基于实施例8和9的结果，我们提出了两个模型来解释在GATA2和Zbtb16区域中ATRA诱导分化过程中的染色质结构、转录因子结合和基因表达改变。在GATA2区域，PU.1，RUNX1和GATA2结合上游增强子，维持染色质环路并促进转录(图11B)，在ATRA处理后，引起转录因子结合的丧失，破坏染色质环从而抑制Gata2的转录。在Zbtb16区域中，5'和3'环维持对照细胞中Zbtb16的连续转录。在ATRA处理后，与Gata2相反，PU.1的结合导致染色质环的破坏从而抑制了Zbtb16的转录(图11C)。

Claims

1.一种样品状态转变效应基因的鉴定方法，所述效应基因的表达受到样品状态转变中染色质相互作用变化的影响，其包括下列步骤：

(2)将步骤(1)获得的差异信息建立关联，获得与状态转变中转录调控区域的染色质相互作用差异有关的基因可识别行为差异，从而鉴定所述效应基因；

其中通过以下步骤获得步骤(1)中存在于基因转录调控区域的染色质相互作用差异：

(a)使用能够标记活性启动子或增强子的组蛋白相关抗体，采用ChIP-seq技术鉴定样品基因组中处于激活状态的启动子和/或增强子的位点；

(b)鉴定所有染色质相互作用的发生区域；

(c)整合步骤(a)和步骤(b)所获得的信息，得到位于激活状态的启动子和增强子之间存在的染色质相互作用，即存在于基因转录调控区域的染色质相互作用；和

(d)将不同样品之间存在于基因转录调控区域的染色质相互作用进行比较，得到存在于基因转录调控区域的染色质相互作用差异；

其中步骤(2)通过以下步骤进行：

a)将基因表达量差异与基因调控性染色质相互作用差异结合，选择在不同状态的样品中，存在于增强或减弱的基因调控性染色质相互作用内部、同时表达量也具有显著变化的基因作为效应基因；或

b)将基因组转录调控区域中转录因子结合模体分布的差异与基因调控性染色质相互作用差异信息相结合，选择在不同状态的样品中，存在于增强的或减弱的基因调控性染色质相互作用内部、转录因子结合模体分布也发生显著变化的基因作为效应基因；或

c)将基因表达量差异、转录因子结合模体分布的差异与基因调控性染色质相互作用差异信息相结合，选择在不同状态的样品中，存在于增强的或减弱的基因调控性染色质相互作用内部、基因组转录调控区域中结合模体分布发生显著变化、同时表达量也具有显著变化的基因作为效应基因。

2.根据权利要求1所述的方法，其中所述样品是细胞。

3.根据权利要求1所述的方法，其中所述基因可识别行为差异包括基因表达量的差异和/或基因调控区域基因组序列中结合模体分布的差异。
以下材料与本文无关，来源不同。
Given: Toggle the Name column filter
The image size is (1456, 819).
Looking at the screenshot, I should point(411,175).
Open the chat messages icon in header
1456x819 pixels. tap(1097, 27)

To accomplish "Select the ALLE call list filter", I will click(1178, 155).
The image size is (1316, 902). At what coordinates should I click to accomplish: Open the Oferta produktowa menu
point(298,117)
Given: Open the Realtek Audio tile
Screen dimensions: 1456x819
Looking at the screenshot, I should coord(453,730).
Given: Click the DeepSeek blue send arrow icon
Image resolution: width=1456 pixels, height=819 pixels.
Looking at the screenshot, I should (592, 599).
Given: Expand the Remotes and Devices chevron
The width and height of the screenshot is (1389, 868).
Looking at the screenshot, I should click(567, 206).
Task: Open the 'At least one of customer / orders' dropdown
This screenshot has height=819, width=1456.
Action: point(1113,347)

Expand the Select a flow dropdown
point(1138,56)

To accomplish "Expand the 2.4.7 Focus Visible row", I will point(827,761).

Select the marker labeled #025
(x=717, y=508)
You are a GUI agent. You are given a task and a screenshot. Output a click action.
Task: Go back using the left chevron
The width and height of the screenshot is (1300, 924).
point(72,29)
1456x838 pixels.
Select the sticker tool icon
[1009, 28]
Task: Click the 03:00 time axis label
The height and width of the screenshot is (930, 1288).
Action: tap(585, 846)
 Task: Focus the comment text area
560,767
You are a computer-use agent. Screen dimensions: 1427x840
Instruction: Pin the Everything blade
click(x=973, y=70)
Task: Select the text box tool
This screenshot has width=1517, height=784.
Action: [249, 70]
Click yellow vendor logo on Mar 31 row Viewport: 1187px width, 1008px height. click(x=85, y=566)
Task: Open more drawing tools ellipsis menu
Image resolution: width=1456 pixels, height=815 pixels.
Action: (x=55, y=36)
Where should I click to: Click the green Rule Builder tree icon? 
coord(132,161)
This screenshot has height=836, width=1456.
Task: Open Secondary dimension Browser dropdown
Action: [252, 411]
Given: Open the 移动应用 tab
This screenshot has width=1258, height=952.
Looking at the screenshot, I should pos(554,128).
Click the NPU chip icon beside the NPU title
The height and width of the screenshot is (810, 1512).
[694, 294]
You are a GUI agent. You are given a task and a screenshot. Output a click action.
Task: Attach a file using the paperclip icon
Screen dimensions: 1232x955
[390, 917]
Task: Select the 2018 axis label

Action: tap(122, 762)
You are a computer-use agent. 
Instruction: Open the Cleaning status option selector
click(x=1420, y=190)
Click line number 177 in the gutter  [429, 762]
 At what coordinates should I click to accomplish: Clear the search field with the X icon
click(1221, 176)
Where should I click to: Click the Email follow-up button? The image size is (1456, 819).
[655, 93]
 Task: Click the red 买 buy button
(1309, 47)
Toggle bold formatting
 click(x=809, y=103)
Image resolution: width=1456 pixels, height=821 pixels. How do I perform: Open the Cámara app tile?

4.根据权利要求3所述的方法，其中所述基因表达量的差异是mRNA表达量差异或蛋白质表达量差异。

5.根据权利要求1所述的方法，其中通过以下步骤获得步骤(1)中的基因可识别行为差异：

i)获得处于第一状态和第二状态的样品；

ii)取部分处于第一状态和第二状态的样品，分别进行转录表达分析，并比较样品间的mRNA表达量差异。

6.根据权利要求5所述的方法，其中所述转录表达分析采用RNA测序法。

7.根据权利要求5所述的方法，其中进一步包括：

iii)取部分处于第一状态和第二状态的样品，分别进行染色质开放区域序列的分析，并分析染色质开放区域序列中所分布的转录因子结合模体，进一步比较处于第一状态和第二状态的样品间的转录因子结合模体的分布差异。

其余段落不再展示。